Object: Controversy remains concerning the timing of frontoorbital advancement (FOA) surgery performed for craniosynostosis. Reduced orbital volume and degree of exorbitism are often cited as reasons for early surgical intervention. To date, however, little attention has been given to orbital volume and its changes during the first few years of life as an indicator of orbital growth in children with craniosynostosis. Knowledge of orbital volume and growth patterns in individuals with craniosynostosis and those with normal cranial structures will enable surgeons to refine both the type and timing of surgical intervention required, thus obtaining the optimum outcome for their patients.
Methods: Using the procedure of segmentation, orbital volumes in 50 children with various forms of craniosynostosis were measured on preoperative computerized tomography scans.
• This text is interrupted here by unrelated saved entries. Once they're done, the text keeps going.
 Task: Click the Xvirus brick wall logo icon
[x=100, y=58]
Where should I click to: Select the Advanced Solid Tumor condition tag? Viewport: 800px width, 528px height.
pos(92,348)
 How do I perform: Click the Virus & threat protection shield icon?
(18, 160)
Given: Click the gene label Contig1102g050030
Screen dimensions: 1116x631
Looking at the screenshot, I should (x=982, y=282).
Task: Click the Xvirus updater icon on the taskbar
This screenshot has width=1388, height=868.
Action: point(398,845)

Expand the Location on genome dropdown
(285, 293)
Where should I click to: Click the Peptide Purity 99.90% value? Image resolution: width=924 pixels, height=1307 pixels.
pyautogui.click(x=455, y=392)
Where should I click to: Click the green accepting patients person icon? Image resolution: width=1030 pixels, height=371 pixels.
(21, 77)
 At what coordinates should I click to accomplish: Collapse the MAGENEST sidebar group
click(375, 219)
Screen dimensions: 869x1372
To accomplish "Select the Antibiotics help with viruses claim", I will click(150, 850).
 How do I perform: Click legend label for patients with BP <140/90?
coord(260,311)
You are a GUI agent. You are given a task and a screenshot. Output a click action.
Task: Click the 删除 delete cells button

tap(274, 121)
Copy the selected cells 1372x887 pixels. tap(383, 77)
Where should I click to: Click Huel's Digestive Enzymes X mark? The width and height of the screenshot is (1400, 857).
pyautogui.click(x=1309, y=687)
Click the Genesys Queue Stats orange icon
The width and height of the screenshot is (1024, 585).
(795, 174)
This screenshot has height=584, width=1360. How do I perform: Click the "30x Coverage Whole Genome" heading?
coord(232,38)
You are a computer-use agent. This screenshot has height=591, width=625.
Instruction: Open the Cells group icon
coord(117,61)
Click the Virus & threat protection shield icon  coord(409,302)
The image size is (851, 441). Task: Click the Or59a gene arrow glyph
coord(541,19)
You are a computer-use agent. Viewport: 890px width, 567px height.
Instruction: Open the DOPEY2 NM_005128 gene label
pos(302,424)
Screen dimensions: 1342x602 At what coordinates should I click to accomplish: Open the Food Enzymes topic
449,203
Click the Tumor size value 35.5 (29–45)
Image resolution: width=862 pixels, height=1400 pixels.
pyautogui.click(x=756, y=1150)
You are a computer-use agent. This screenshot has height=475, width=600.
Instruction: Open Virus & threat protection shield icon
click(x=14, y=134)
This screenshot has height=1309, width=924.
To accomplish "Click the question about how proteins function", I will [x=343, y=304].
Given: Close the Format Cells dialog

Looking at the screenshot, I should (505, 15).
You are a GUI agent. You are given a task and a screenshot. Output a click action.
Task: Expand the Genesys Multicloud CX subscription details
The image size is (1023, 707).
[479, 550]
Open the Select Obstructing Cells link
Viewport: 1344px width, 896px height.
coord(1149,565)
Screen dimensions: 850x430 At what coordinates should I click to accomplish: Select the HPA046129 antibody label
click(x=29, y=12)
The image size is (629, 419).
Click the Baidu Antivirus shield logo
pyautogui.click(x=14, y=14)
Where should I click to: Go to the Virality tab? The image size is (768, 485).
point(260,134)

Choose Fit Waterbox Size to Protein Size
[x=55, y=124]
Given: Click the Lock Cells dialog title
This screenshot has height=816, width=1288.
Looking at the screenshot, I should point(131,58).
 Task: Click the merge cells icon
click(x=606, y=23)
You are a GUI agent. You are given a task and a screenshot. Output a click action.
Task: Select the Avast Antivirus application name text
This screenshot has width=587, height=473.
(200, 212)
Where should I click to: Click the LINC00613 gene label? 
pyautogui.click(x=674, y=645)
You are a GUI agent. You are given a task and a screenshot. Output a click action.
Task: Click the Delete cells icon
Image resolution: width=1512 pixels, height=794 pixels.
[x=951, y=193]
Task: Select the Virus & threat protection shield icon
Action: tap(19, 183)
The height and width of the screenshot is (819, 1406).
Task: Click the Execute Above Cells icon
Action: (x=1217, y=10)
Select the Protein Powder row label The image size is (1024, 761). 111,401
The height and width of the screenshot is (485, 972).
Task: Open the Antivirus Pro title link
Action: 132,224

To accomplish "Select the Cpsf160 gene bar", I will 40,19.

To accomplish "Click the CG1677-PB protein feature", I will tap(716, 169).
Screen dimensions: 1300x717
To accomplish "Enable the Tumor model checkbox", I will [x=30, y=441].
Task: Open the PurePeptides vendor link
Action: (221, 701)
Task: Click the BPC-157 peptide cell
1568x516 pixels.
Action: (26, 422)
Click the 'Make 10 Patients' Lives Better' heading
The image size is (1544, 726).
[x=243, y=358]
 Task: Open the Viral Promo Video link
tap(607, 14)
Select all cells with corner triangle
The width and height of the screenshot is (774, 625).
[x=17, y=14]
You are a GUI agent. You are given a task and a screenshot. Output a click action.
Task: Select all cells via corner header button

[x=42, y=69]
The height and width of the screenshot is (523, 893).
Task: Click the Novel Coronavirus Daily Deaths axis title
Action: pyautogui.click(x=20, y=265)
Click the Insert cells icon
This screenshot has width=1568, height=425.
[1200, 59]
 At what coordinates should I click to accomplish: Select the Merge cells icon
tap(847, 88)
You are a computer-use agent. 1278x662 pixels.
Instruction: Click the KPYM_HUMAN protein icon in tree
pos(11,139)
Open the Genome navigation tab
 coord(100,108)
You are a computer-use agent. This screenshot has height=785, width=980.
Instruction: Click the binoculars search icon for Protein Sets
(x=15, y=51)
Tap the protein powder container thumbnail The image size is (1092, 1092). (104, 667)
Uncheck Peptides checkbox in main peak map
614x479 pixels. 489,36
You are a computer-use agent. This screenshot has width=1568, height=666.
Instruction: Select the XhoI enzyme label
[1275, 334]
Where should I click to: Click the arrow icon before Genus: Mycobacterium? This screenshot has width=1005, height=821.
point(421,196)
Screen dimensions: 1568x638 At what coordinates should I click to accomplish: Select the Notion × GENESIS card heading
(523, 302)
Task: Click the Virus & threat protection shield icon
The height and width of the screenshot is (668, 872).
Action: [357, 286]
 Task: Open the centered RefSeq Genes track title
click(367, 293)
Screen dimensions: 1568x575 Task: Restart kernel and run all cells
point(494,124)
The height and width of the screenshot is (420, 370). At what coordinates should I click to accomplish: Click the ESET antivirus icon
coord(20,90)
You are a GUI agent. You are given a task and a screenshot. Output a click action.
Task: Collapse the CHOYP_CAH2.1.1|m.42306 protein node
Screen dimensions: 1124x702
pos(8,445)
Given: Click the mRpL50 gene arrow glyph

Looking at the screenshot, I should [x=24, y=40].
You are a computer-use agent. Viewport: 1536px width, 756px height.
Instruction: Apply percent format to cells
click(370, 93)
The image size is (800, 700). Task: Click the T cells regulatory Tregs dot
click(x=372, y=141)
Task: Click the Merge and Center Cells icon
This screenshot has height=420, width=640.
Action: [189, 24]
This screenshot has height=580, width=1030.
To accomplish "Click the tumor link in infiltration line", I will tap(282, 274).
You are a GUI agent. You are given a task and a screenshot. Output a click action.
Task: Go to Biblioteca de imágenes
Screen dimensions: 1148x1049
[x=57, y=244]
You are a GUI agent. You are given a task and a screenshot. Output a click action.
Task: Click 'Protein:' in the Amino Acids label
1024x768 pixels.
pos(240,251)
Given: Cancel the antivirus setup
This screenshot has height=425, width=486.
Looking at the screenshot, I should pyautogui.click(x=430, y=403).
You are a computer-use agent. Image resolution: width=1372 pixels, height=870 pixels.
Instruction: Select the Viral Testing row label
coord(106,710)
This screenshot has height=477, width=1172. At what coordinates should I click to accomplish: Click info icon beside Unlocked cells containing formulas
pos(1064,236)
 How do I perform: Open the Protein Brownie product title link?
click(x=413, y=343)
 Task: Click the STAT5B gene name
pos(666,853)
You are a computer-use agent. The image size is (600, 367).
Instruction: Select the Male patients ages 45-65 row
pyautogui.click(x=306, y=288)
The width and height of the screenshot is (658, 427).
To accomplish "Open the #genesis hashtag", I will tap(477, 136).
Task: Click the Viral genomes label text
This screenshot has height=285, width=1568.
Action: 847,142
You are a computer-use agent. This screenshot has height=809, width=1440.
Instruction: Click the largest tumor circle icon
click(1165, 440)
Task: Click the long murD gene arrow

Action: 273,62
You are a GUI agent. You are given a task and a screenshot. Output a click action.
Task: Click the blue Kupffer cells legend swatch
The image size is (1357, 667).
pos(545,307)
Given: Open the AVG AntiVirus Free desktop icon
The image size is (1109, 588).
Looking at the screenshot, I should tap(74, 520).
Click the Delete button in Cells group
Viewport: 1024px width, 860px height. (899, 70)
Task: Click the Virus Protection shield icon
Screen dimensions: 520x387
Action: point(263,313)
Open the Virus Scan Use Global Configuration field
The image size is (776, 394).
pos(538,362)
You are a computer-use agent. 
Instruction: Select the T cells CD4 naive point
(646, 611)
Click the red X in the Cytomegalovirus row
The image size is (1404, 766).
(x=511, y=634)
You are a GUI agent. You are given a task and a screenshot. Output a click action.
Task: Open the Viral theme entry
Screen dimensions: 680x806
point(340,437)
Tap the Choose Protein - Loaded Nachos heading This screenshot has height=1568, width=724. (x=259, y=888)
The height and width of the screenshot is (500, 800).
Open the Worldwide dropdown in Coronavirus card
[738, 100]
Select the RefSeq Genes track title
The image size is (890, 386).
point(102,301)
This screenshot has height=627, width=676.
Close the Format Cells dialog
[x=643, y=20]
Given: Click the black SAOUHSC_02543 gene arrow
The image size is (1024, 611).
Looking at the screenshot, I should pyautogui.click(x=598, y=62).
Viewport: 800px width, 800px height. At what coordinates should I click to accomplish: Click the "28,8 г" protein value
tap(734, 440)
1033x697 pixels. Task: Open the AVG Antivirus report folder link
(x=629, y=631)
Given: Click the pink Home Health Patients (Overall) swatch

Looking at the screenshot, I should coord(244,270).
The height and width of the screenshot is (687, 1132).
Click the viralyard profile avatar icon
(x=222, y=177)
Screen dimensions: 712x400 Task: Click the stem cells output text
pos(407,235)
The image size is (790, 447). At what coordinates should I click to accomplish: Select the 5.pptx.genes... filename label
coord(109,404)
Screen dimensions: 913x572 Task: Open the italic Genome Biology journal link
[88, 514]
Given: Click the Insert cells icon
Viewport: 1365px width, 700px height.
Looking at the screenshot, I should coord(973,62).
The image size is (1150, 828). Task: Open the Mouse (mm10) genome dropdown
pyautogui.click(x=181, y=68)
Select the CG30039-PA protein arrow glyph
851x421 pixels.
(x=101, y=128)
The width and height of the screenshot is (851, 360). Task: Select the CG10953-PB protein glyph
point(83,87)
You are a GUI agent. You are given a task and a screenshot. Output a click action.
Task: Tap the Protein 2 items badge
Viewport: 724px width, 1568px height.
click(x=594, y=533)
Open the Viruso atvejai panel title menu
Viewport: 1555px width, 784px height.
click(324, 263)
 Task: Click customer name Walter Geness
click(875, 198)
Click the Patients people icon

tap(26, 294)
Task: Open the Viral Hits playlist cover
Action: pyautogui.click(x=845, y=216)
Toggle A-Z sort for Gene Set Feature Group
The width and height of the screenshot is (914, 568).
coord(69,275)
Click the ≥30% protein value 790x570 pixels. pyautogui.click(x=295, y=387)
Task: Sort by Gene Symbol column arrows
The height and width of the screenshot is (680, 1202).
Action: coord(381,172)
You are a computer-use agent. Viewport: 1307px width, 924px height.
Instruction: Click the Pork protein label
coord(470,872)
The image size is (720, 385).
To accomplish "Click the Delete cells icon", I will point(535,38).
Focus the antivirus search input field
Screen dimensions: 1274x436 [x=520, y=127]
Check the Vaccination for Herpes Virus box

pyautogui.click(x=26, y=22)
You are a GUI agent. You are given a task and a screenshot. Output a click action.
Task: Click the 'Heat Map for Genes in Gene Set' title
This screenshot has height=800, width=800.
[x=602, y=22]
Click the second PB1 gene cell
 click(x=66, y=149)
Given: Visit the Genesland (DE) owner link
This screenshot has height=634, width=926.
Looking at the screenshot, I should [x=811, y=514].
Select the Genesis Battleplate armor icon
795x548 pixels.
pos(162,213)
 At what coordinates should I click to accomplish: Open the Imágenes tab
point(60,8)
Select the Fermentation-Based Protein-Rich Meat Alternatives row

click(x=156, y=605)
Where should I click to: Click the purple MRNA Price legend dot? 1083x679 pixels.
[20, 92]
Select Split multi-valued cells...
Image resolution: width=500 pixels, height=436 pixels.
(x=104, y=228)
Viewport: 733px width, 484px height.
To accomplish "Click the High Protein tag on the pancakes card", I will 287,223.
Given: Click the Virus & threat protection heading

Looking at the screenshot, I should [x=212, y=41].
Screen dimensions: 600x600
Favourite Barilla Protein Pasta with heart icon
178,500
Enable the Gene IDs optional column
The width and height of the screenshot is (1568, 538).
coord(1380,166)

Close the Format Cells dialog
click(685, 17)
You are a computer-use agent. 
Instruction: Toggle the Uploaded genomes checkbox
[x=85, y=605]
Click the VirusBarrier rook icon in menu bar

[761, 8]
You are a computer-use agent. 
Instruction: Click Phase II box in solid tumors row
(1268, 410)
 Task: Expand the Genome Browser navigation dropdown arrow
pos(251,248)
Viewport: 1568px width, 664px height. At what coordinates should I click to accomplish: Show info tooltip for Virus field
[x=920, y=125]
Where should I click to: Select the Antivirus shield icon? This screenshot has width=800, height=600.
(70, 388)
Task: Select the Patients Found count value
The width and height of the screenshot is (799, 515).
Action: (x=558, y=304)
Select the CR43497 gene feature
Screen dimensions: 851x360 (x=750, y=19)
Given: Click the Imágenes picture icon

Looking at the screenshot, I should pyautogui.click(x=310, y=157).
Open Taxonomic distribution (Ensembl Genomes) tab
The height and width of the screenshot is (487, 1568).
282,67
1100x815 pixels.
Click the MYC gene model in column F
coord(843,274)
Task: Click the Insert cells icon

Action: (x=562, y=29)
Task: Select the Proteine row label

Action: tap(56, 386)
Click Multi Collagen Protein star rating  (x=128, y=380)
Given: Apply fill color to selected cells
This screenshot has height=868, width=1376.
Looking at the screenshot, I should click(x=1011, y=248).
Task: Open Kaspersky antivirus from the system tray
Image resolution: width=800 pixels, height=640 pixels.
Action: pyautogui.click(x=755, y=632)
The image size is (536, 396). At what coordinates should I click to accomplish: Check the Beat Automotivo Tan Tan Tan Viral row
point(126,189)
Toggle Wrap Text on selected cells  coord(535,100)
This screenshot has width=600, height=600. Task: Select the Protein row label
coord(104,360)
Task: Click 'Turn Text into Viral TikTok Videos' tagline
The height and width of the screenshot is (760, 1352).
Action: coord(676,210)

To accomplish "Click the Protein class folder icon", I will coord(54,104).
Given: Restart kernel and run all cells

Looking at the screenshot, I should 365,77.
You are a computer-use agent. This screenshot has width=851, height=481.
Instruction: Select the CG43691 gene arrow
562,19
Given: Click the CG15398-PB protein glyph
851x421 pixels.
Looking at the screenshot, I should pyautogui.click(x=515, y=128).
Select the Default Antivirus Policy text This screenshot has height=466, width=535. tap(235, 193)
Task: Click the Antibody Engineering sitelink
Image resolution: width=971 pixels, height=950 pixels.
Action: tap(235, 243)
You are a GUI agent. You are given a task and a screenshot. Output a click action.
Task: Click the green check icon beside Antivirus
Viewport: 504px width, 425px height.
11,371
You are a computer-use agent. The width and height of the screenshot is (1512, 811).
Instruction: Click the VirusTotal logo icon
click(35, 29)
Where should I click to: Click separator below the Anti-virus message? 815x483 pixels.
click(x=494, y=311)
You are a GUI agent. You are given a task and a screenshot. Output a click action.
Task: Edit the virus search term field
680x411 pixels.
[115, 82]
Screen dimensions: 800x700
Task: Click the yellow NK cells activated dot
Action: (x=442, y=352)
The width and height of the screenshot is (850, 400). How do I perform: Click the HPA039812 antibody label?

Changes in average volume that occur with increasing age were calculated and compared with a model of normal orbital volume growth. At presentation the children with craniosynostosis ranged in age from 1 to 29 months, with 82% of them within the 1st year of life. Several interesting observations emerged from this study. Excluding patients with unilateral coronal synostosis, there was no difference between orbital volumes measured on the right and left sides, allowing mean orbital volume measurements to be used for comparative purposes. Although children with craniosynostosis begin life with significantly smaller orbital volumes, overall normal mean volumes for both sexes are attained by 13 months of age, with volumes approaching normal by 6 months of age in male infants and by 8 months of age in female infants. Changes in orbital volume associated with age generally appear to be similar in most forms of craniosynostosis. There appears to be no significant difference in changes in orbital volume between children with syndromic or nonsyndromic forms of bicoronal synostosis. Orbital volume is significantly reduced on the ipsilateral affected side in cases of unicoronal synostosis in comparison with the contalateral side, but it is not significantly lower than that of normal. Finally, FOA surgery appears to restore normal growth of orbital volume.
Conclusions: The results of this study indicate that the underlying mechanism leading to craniosynostosis and restriction of orbital volume "burns out" and begins to lose its major effects within the first few months of life. It would appear that FOA surgery should be delayed until the end of the second half of the 1st year of life, thus maximizing the effects of accelerated normal orbital growth and reducing the risks of relapse.